離れた所にある場所に同じ色を刺しゅうする場合は面倒でもその都度糸を始末して新たに進めると綺麗になると思います。
チャオの左右の耳については一番上の段で黒色が6マスも離れているので
片耳ずつ分けて刺しゅうすると裏に糸が渡らず綺麗です。
: ああ、15分でも良いから作業時間を延長したい……。
: 全然、時間が足りなく感じますね!
——ほどなくして60分終了。
——リーダーも合流、再び作業開始。
: 糸を刺していて思ったけど、力が強すぎるのか、×(クロス)の部分が凄く目立つんだよね。あまり見えない方がふっくらしてかわいらしく見えるじゃない? 力を加減してやわらかめに刺していった方が良いのかなあ。
: 「基本の刺し方」(※『手塚治虫キャラクターのクロスステッチBOOK』P.6〜7に載っています)を見ると、糸の引き加減が同じになるように意識しましょうって書いてありますね。
: あとは、布をすくって縫うように刺すのではなくて、布の表・裏に針を出すたびに糸を引き抜きながら刺すと良いみたいです。
: そっか、刺して引く時の力が強すぎるのかもしれない。糸の本数でも印象が変わるけど、力の加減でも違うってことだね。
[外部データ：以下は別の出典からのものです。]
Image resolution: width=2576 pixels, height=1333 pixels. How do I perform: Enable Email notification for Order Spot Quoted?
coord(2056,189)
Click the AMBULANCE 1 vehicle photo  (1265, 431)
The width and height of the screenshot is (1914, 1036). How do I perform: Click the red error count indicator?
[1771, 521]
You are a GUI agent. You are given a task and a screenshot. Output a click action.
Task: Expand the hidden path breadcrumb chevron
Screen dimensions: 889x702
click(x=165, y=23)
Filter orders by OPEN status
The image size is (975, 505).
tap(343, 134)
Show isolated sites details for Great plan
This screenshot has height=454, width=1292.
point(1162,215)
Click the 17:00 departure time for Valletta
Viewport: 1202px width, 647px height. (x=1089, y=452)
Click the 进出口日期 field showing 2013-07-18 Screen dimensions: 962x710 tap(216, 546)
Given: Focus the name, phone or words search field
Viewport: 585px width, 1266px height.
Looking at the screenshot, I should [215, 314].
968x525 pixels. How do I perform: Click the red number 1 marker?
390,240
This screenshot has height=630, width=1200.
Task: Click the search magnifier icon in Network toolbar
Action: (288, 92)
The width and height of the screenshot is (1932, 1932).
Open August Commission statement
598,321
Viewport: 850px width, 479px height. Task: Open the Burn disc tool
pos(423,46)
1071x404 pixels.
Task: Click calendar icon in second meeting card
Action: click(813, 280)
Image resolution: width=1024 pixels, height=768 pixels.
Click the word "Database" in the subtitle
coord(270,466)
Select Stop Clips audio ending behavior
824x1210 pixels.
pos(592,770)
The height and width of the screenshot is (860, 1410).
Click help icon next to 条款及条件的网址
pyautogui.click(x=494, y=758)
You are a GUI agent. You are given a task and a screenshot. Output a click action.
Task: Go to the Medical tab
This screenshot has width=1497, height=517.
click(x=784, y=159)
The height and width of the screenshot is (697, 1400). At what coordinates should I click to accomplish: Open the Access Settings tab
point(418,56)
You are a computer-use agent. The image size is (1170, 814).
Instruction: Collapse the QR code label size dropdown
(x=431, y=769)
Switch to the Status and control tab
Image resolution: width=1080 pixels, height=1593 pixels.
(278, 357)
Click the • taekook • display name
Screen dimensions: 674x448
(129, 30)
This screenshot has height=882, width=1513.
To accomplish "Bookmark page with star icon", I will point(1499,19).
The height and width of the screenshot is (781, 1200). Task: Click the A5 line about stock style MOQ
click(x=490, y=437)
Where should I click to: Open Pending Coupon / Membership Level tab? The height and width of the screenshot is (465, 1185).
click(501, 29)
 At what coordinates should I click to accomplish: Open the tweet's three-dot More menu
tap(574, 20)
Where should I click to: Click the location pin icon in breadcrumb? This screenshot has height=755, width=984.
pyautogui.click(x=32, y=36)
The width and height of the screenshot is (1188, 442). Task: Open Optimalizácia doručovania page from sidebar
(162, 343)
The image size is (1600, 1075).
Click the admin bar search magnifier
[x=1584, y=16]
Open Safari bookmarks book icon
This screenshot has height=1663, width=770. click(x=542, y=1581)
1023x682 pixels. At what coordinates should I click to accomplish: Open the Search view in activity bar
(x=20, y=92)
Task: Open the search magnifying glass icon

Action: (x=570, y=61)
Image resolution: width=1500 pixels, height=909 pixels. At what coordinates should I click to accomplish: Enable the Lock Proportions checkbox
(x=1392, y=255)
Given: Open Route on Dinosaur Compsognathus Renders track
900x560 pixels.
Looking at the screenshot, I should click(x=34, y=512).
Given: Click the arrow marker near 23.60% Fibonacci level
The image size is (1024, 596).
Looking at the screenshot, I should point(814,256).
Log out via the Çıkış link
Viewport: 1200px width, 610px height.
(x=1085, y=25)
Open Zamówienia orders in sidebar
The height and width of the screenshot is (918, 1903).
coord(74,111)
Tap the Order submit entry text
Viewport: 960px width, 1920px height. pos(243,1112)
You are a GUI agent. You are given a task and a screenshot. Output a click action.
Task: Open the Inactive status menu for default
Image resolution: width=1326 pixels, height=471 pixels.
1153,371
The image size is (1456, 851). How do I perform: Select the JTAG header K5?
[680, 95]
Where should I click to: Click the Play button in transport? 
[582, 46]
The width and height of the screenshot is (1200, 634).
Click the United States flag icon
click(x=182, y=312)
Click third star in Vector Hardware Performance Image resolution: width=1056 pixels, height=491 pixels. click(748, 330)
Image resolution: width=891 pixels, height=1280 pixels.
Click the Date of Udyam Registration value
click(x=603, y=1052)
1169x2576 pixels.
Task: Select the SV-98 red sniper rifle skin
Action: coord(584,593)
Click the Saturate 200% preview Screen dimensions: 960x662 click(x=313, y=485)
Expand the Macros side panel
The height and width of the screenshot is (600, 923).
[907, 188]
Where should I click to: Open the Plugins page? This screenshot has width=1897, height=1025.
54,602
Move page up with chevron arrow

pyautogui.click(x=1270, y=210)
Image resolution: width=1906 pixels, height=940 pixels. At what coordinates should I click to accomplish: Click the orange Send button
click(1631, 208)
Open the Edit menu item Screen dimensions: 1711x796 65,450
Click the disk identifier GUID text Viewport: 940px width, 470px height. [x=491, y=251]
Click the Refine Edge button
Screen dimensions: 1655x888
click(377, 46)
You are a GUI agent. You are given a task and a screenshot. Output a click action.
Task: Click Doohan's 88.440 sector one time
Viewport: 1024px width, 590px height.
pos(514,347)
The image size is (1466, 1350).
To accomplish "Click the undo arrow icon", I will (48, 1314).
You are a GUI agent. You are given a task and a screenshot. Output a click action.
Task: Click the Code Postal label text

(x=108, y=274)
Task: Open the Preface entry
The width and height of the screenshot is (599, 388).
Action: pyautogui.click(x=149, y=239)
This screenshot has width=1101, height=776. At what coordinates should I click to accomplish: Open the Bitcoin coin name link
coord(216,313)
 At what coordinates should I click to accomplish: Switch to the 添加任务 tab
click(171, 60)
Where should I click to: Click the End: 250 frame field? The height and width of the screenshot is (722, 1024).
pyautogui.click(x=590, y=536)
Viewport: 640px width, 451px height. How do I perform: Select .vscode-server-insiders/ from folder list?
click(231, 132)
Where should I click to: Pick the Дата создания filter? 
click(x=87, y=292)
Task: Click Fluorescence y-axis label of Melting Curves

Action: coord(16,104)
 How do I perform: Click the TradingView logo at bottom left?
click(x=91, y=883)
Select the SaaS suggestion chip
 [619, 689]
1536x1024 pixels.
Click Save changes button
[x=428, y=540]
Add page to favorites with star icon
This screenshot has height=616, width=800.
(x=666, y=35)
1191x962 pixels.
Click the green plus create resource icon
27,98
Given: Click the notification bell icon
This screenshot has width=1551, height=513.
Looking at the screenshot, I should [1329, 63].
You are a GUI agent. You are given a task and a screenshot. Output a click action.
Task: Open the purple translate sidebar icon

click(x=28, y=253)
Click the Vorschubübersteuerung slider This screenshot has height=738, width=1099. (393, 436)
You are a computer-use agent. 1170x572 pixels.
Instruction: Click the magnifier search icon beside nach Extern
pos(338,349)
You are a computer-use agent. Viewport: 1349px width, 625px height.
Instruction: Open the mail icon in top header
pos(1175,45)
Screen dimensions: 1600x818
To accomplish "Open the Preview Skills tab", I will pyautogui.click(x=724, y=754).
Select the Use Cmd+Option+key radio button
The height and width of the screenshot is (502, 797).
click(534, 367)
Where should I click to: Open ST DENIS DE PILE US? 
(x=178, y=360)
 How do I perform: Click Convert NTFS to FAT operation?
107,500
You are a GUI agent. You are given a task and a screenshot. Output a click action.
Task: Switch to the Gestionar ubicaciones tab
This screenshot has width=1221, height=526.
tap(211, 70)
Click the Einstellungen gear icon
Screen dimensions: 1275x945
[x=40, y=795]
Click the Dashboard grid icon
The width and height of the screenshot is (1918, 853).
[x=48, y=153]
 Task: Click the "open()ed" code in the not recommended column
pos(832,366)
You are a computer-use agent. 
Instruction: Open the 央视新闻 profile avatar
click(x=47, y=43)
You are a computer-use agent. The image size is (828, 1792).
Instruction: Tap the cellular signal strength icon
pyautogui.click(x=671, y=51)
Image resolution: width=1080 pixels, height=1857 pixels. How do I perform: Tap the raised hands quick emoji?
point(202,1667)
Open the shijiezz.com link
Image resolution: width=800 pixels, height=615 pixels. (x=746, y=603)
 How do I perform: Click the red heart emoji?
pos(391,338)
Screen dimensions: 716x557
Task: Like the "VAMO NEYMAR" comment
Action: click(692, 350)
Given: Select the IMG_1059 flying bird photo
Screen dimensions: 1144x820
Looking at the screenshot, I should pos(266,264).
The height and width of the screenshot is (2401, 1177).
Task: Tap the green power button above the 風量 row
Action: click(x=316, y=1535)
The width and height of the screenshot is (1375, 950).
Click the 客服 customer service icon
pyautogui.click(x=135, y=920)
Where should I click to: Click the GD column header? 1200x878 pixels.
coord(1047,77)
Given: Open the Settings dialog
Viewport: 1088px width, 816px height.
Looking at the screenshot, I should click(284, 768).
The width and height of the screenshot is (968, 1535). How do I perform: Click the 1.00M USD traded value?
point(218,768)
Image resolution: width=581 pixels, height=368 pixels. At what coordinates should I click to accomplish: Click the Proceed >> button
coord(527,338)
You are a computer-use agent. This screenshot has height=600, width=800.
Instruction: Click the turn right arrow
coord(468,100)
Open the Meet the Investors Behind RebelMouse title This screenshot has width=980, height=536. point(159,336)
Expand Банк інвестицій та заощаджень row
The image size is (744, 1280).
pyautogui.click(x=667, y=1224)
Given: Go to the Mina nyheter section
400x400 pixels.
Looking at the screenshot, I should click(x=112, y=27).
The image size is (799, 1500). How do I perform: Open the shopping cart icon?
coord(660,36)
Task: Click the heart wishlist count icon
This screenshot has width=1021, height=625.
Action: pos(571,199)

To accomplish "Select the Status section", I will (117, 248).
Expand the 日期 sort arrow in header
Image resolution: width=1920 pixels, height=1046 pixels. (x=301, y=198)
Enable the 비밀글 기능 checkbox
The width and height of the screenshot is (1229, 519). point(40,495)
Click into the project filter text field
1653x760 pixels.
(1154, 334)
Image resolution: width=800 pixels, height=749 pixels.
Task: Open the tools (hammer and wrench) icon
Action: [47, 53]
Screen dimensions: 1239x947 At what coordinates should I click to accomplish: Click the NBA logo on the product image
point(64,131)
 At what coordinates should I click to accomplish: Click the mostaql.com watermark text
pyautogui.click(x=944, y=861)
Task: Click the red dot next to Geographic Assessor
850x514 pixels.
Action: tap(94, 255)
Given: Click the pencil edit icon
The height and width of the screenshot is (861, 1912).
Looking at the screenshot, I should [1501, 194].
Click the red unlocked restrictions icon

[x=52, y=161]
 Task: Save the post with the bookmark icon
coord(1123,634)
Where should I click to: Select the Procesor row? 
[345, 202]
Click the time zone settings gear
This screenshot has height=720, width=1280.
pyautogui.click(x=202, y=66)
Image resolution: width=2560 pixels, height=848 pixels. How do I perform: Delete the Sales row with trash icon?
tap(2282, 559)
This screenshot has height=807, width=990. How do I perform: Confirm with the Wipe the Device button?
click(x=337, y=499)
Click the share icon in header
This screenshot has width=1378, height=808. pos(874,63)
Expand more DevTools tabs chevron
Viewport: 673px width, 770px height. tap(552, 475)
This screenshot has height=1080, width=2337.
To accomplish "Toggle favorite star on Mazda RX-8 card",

——それぞれ、糸が絡まったり、刺す箇所を間違えたりしながら刺し進めること30分が経過。
: できた!!
: リーダー、早い! 手が間違っているけど……。
: 次の作品は文字にも挑戦したいから、アトム繋がりで色数の少ない天馬博士にトライしてみよう。
——手を動かしながら、架空のクロスステッチマンガについて盛り上がる3人。
: クロスステッチで刺しゅうを縫う人を “クロスステッチャー”というらしいけど、呼び方が格好良いよね。
: そういえば、クロスステッチを題材としたマンガってまだないですね。
: 目指せ、伝説のクロスステッチャー的なね。
: マンガ原作と作画担当に分かれているみたいに、図案を描く人と刺しゅうを縫う人に分かれている設定にしても面白いかもしれない。(※実際、そうみたいです)
: おまえが図案を作り、俺が縫う! 最高のコンビだ!!
: まるで、『バ●マン』みたいですね(笑)
: うおおおおおおおお!(※突如、マンガの主人公風に叫びだすリーダー。でも、動きはスローリーです)
: (笑)
——そうこうしているうちにいよいよ他の作品も完成!
: 予想以上にかわいい!!
: 慣れなくて大変だった分、達成感があるよね!
: はじめは図案を見ながら刺しゅうすることで精一杯だったけど、やっと、刺す時の力の強さを均等にできるようになった気がする!
——確かな手応えを感じながら、60分が終了。
——残すところあと2日。
: 折角だし、抜きキャンバスを使って専用の布以外にも刺しゅうしてみたいよね。
: 今日着ている無地のカーディガンのワンポイントとして、スパイダーを刺しゅうしてみます!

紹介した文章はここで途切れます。